Goal 1
Could you output the lines in the entries below, from the line containing "The image size" through the line containing "[x=165, y=127]", both included, copied word for word with the pictures left out?

Extract provided

________________

Physical autonomy is something we are all striving for, whether we realize it or not.
You may have started on the physical fitness path for goals such as losing weight and/or gaining muscle, but as you continue on in your workouts and start to be more engaged in your body, you’ll realize there is more to it than that.
Even aesthetic oriented training involves at least a few movements that move your body in an interesting way and you recognize, “hey, I actually want to do something with my body.”
On our About page we share a bit about our mission to help people develop their best physical selves.
Imagine never doubting yourself physically. Always being up for activities as experiences present themselves. Waking up everyday without any worries about nagging pains or limitations. Instead, you feel anticipation for the possibility of fun and exploration in the day ahead.
And that’s what autonomy is all about, looking beyond the superficial reasons for training and thinking about how you really want to use the attributes you’re developing as you exercise.
The quality of our lives depends very much on the choices we have before us. And with proper physical training we have the opportunity to widen those choices and expand our opportunities to enjoy our lives with our loved ones and community.

________________

Data extract
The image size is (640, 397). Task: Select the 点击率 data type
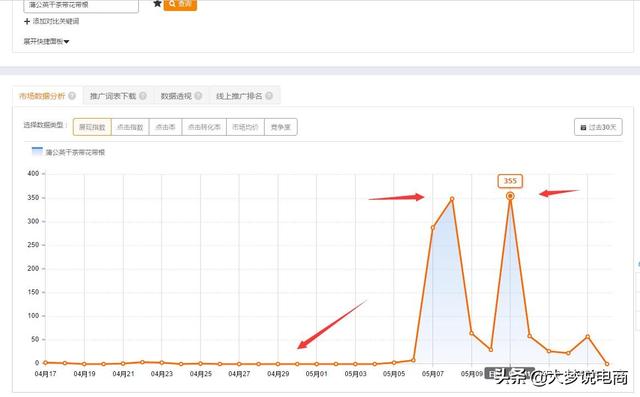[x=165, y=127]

________________

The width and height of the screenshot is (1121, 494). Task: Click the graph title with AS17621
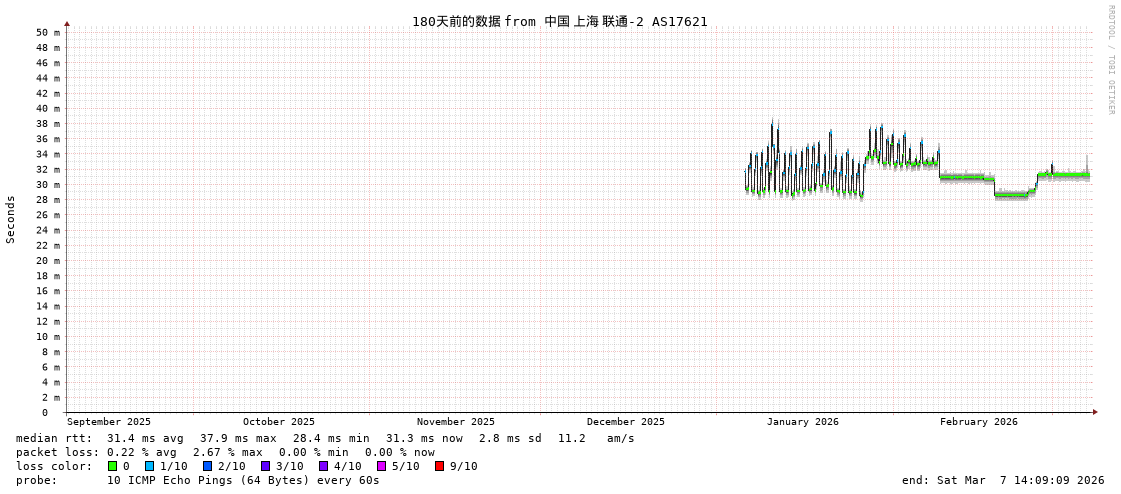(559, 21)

________________

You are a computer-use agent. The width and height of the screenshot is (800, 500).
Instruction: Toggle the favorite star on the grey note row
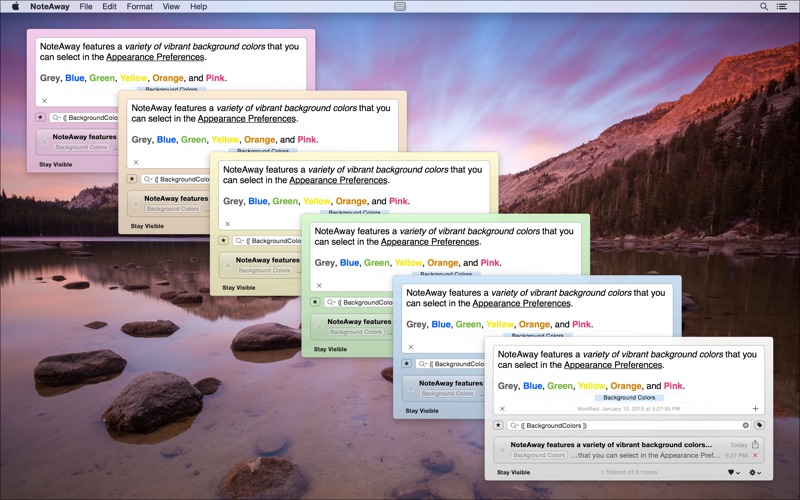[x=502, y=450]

________________

Goal 2
How would you translate this sentence from the passage on physical autonomy into Spanish: "Physical autonomy is something we are all striving for, whether we realize it or not."

Correct result 1
The image size is (640, 397). Task: Select the 点击率 data type
[x=165, y=127]

Correct result 2
La autonomía física es algo por lo que todos nos esforzamos, nos demos cuenta o no.